Today’s healthcare organizations are also putting better HIPAA compliance measures into place, with just over 70 percent of respondents stating that their organization has a HIPAA compliance plan. Only 58 percent of respondents said the same in 2014.
That all said, healthcare organizations are lagging in some areas. In 2014, 56 percent of respondents reported that their organizations had appointed HIPAA security and HIPAA privacy officers. That number has since dropped, with only 53 and 54 percent reporting the same, respectively.
Healthcare organizations are also falling behind on annual HIPAA training. Currently, 58 percent of organizations provide annual staff HIPAA training, while 62 percent of organizations did so in 2014.
The survey finds more promise with regard to electronic devices. Under HIPAA guidelines, healthcare organizations must catalog all of their devices containing PHI, and in increasing number of organizations report doing so. In 2014, only 27 percent of respondents said they’d cataloged their electronic devices, while 33 percent say they have done so today.
Healthcare professionals are also more confident that the devices they’re using are HIPAA compliant, with only 31 percent of professionals stating such in 2014 and 37 percent doing so in 2016.
Providers are slightly more involved with electronic communication devices than they were in 2014, with 45 percent of respondents using mobile devices to communicate with patients, 58 percent using email, 35 percent using text, and 15 percent using social media. These are all modest increases from the reported numbers in 2014.
Despite some of the gains in HIPAA compliance knowledge of the past two years, most healthcare organizations have remained equally as confident in their security measures as they were in 2014. On the whole, a majority of healthcare professionals are only somewhat confident that someone at their organization is managing HIPAA compliance, while only about 40 percent are very confident of this.
NueMD conducted this survey in light of the phase 2 of OCR HIPAA audits, which was recently discussed by the Department of Health and Human Services’ Office for Civil Rights (OCR). According to OCR, this second round will begin soon.
HIPAA audits are used to gauge the state of HIPAA compliance across the industry. By taking a look at the HIPAA compliance at representative healthcare organizations, HHS hopes to understand how the industry is tackling healthcare data security and improve education on the matter.
“Audits are an important compliance tool for OCR that supplements OCR’s other enforcement tools, such as complaint investigations and compliance reviews,” OCR explained. “These tools enable OCR to identify best practices and proactively uncover and address risks and vulnerabilities to protected health information (PHI).”
Ideally, the phase 2 HIPAA audits will result in a new set of tools developed by OCR.

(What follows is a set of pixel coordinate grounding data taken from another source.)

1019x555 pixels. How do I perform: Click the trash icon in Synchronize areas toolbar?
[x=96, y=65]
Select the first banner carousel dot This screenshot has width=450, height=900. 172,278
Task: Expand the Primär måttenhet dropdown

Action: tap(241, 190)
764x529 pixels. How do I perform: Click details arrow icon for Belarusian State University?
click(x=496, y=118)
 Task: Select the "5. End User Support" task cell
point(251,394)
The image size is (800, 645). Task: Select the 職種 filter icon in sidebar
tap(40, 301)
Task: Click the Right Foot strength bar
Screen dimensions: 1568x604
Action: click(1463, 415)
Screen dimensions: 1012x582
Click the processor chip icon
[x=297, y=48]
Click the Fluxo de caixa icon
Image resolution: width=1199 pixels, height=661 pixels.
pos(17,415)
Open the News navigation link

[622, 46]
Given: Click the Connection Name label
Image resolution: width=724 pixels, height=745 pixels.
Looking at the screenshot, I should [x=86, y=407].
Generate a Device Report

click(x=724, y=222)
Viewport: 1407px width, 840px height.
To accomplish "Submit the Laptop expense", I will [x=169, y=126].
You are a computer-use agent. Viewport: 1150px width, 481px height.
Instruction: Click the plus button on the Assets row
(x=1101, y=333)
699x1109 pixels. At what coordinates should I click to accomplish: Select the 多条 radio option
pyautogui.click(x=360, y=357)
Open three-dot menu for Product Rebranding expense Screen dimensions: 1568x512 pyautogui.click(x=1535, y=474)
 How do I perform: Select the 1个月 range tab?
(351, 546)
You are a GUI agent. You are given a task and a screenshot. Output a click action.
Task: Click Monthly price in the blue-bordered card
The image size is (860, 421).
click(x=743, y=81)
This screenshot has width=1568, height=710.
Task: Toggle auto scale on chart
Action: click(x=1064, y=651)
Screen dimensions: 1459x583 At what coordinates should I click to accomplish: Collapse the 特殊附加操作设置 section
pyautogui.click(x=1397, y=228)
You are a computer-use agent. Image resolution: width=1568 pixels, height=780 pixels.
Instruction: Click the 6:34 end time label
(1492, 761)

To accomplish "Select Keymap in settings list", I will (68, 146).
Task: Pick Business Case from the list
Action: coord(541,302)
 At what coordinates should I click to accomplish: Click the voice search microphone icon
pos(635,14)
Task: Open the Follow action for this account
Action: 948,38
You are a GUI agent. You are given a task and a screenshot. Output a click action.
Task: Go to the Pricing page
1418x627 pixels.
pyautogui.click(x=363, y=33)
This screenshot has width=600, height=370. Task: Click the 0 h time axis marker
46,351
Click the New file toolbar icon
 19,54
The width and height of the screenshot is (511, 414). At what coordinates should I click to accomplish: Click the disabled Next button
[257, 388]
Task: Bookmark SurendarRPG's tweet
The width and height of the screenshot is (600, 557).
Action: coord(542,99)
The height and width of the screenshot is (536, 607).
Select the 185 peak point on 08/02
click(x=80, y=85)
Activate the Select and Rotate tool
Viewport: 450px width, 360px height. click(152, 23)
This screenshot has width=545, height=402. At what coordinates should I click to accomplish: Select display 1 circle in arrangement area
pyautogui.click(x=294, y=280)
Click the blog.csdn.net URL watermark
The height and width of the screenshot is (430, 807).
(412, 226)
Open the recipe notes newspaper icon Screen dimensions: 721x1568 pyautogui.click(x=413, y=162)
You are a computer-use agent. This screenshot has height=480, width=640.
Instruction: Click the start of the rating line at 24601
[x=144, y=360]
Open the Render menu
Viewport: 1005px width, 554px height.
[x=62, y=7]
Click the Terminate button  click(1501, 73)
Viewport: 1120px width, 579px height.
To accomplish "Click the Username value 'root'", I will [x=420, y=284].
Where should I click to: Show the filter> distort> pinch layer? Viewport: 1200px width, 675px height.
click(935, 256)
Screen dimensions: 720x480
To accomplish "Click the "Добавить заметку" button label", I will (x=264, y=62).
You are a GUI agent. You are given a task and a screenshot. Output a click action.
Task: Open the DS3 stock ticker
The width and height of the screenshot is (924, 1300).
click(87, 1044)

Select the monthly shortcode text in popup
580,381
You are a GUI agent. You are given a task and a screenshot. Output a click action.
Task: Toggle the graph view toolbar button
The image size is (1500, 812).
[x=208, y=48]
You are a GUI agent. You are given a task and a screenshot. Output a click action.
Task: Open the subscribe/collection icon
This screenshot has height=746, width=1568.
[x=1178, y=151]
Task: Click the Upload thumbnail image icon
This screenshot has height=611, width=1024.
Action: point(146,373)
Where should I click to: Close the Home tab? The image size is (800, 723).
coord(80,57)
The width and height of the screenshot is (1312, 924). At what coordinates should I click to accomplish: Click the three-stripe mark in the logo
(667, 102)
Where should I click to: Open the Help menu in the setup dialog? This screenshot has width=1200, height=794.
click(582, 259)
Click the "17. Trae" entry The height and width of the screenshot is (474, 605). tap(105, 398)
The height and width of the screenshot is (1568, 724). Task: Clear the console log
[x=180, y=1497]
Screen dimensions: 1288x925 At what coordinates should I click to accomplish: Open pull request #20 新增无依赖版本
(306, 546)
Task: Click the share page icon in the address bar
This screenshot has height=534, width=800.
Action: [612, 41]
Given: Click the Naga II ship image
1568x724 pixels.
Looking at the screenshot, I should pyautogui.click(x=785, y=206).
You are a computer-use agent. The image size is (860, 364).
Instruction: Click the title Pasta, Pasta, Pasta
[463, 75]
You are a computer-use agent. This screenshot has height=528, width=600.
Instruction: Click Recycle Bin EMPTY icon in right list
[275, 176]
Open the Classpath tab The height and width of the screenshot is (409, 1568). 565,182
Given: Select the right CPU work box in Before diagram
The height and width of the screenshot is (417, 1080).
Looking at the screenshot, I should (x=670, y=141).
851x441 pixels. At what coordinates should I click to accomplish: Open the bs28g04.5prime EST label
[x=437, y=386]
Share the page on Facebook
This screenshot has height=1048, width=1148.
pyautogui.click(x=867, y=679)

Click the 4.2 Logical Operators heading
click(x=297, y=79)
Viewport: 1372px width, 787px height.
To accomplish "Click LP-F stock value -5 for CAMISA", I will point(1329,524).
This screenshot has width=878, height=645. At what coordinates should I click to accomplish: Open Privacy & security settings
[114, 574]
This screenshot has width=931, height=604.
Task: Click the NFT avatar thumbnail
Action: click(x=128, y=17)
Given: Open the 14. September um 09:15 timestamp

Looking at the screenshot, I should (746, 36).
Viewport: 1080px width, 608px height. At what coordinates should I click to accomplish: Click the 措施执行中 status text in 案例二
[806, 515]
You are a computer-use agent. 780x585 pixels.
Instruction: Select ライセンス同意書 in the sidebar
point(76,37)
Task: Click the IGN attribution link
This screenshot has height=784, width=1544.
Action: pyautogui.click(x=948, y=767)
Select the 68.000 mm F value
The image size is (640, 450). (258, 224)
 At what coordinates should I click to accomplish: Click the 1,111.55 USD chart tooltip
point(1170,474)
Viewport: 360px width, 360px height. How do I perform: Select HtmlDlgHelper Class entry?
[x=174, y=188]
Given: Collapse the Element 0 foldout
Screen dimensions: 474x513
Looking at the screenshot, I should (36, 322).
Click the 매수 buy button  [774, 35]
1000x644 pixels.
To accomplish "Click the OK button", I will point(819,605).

“OCR’s audits will enhance industry awareness of compliance obligations and enable OCR to better target technical assistance regarding problems identified through the audits,” OCR stated. “Through the information gleaned from the audits, OCR will develop tools and guidance to assist the industry in compliance self-evaluation and in preventing breaches. We will evaluate the results and procedures used in our phase 2 audits to develop our permanent audit program.”